Northeast collaborates on affordable and accessible health care education closer to home

by jamesc  3/18/2016 6:49:48 AM -- 

NORFOLK – Four Nebraska community colleges will share an $11.9 million federal grant to help expand access to health care education for low income Nebraskans. The U.S. Department of Health and Human Services’ Administration for Children and Families has awarded the Health Profession Opportunity Grant (HPOG) to Central, Mid-Plains, Northeast and Southeast community colleges.

Central will partner with the other colleges to provide TANF (Temporary Assistance for Needy Families) recipients and other low income Nebraskans with education and training that will prepare them to enter and advance in positions that pay well and that are expected to be in high demand through the Project: Health Education Laddering Program (HELP).

Central Community College was the lead applicant in the application. The new grant dollars will allow the college to partner with Mid-Plains, Northeast and Southeast to increase access to training and education by scaling strategies and interventions developed in Central’s $9.5 million HPOG in 2010.

“This grant expands on the previous grant,” said Marni Danhauer, Central’s grants manager. “The crux of both programs is to educate TANF recipients and other low-income individuals for health care careers that are in demand and pay well.”

Danhauer said that the new grant will shift the focus of Project: HELP from short-term to long-term training. “We’re focusing on getting individuals into associate of applied science degrees because these will lead to those better-paying jobs.”

The new five-year goal is to enroll 1,445 participants with 94.5 percent completing basic skills training and 64 percent obtaining employment in a health care occupation. Another goal is for participants is to collectively attain at least 1,043 degrees, diplomas or industry-recognized credentials.

In order to help them succeed, students will not only receive tuition assistance, but also supportive services such tutoring, transportation assistance and career placement.

The grant also will serve more Nebraskans thanks to the addition of Mid-Plains, Northeast and Southeast community colleges as Project: HELP partners. That means access to health care education expands to a 60,382-square-mile, 77-county service area, thus reaching 43 percent of the state’s TANF recipients as compared to 13.1 percent in the 2010 project.

“Rather than duplicating our health care programs, (the four community colleges) are collaborating to share our existing programs,” said Dr. Marcie Kemnitz, dean of Health Sciences at Central.

Through the grant, Central Community College plans to establish a medical assisting satellite lab in Norfolk and to develop a new pharmacy technology program.
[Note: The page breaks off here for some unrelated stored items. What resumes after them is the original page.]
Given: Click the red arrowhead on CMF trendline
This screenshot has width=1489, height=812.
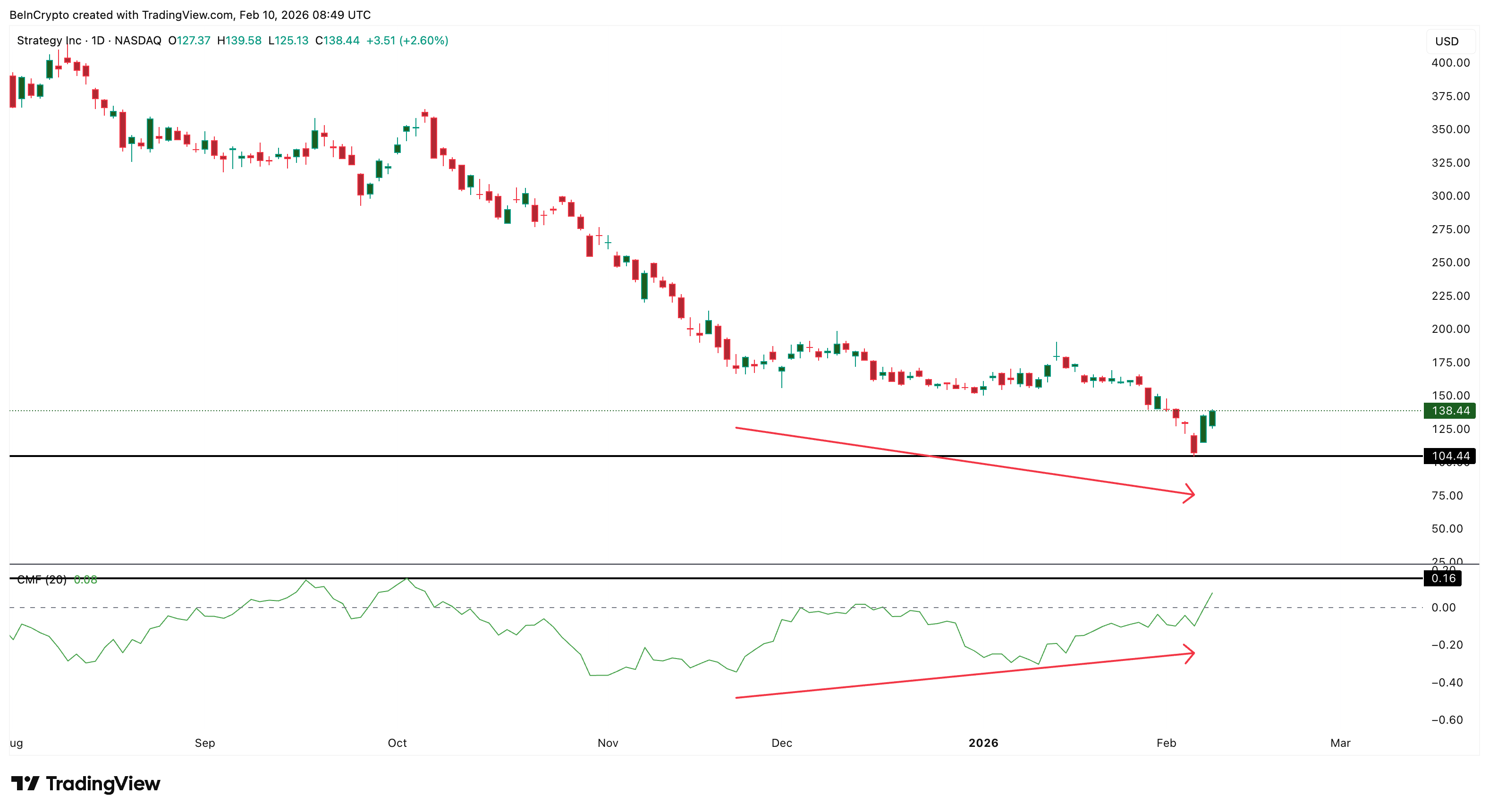Looking at the screenshot, I should [1190, 654].
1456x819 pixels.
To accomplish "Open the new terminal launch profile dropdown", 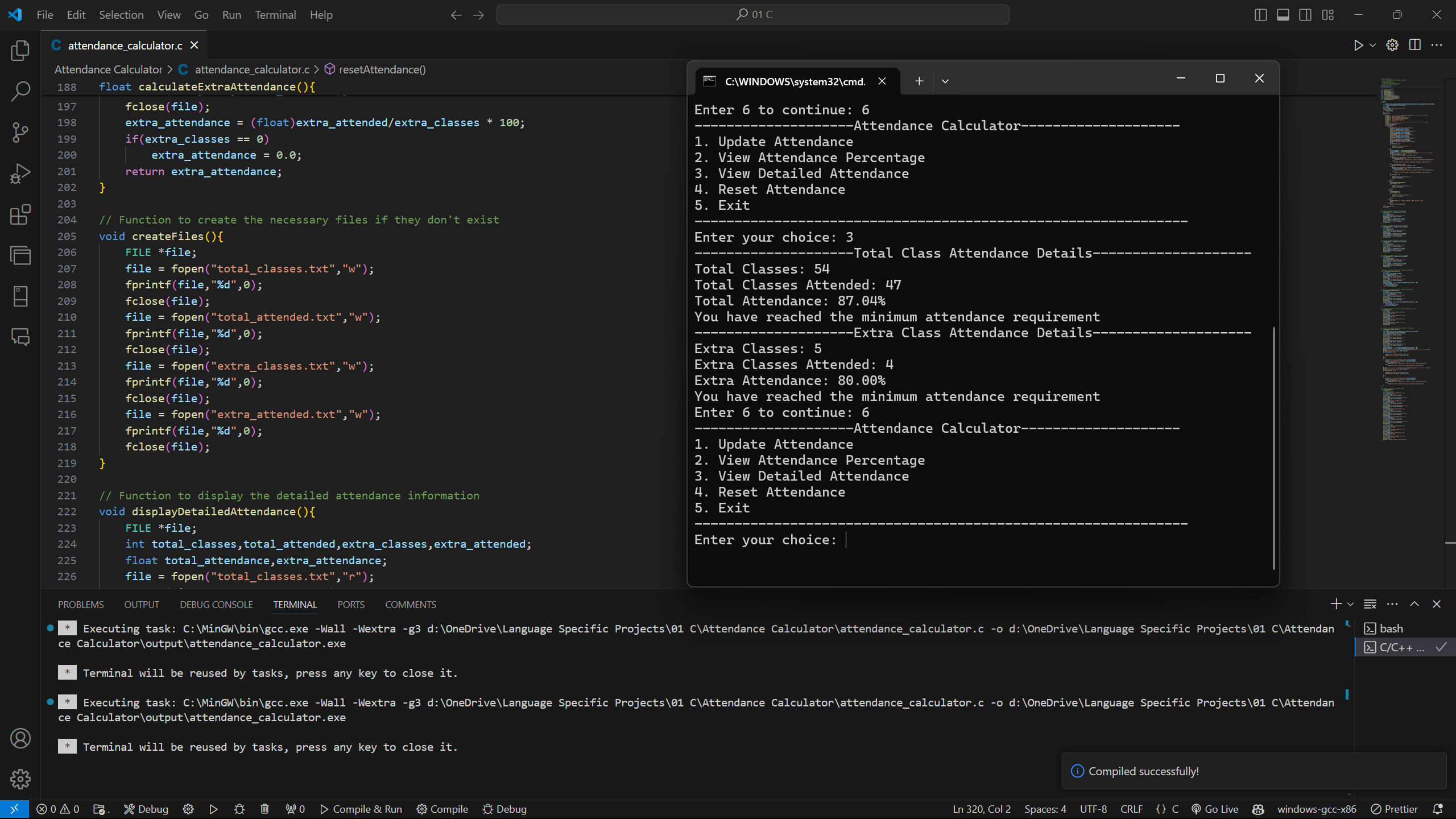I will pyautogui.click(x=1351, y=604).

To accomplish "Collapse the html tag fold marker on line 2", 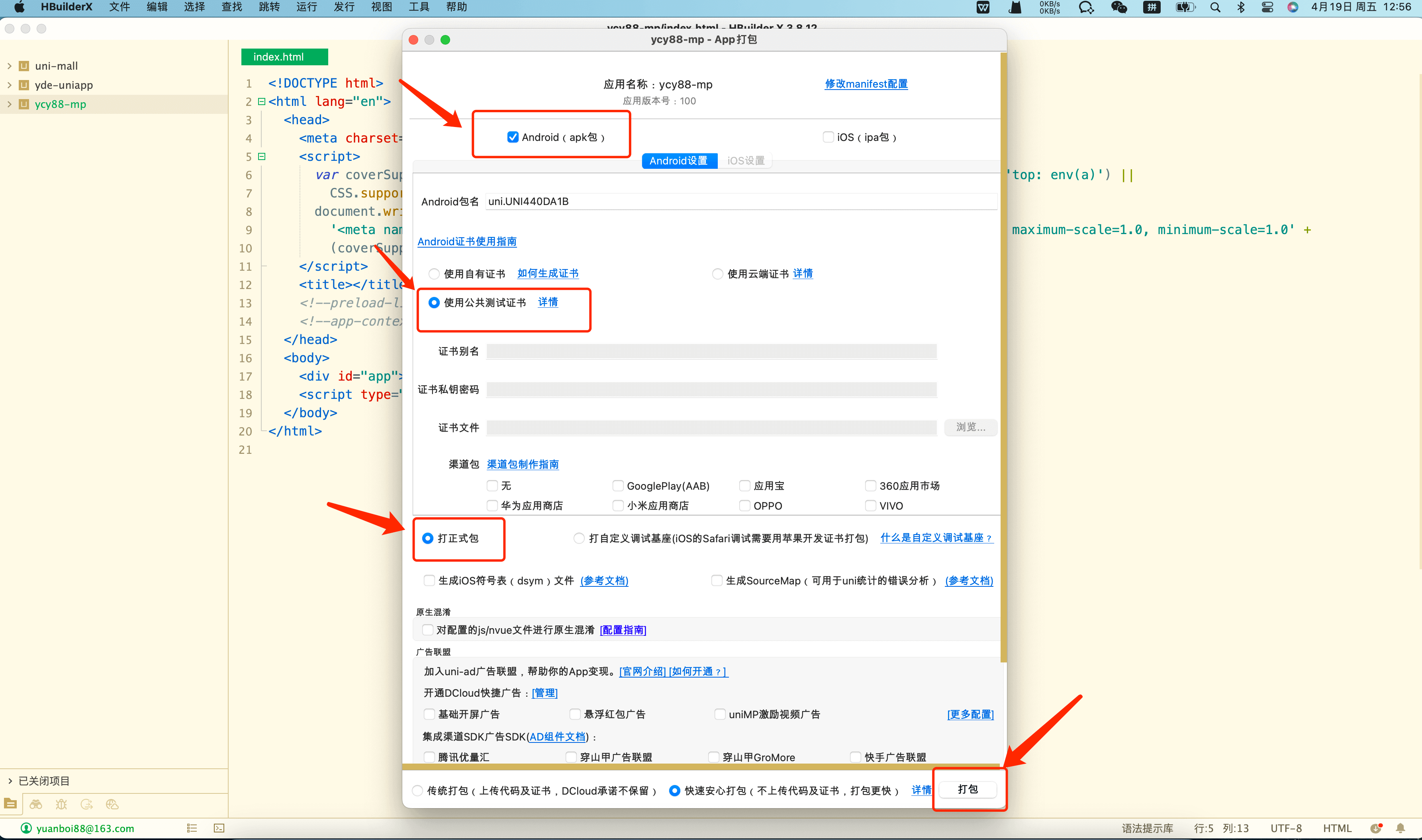I will [262, 102].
Dr. Michele Gill, dean of Health and Wellness at Northeast Community College, said an exciting innovative example of the grant will be the opportunity for students in Northeast’s service area who are pursuing a degree in surgical technology the ability to remain closer to home to complete their lab portion of their classes.

“Previously, lab, clinical, and practicum work for these students had to be completed at Southeast Community College in Lincoln. The new grant will establish satellite locations in the other three community college areas, including Northeast’s 20-county region. A partnership with Southeast and Norfolk’s hospital, Faith Regional Health Services, will now allow our students to complete their lab work here instead of Lincoln.”

In addition to Faith Regional, Good Samaritan Hospital in Kearney, and Great Plains Health in North Platte will provide space for students to complete their labs.

Gill said the grant will also provide an onsite success coach and shared career coach to help those surgical technology students, providing access to tutoring, advising, academic support, and access to clinical sites in the Northeast service area and workshops focused on job readiness skills.

“We are providing services to overcome barriers and obstacles to ensure degree completion by our students enrolled in the associate of applied science degree in surgical technology and many of our health and wellness division programs of study,” she said. 

In addition, the grant will provide student support services to Northeast students who qualify and who are pursuing education in the health care careers of emergency medical technician (EMT), paramedic, license practical nurse (LPN), health information management systems and physical therapist assistant.

Gill said, “The overall goal is to provide opportunities and access to high demand jobs in the industry to TANF and low income students by giving them hope and access to reach beyond barriers they often experience allowing them to seek good paying jobs in the fields of health care.”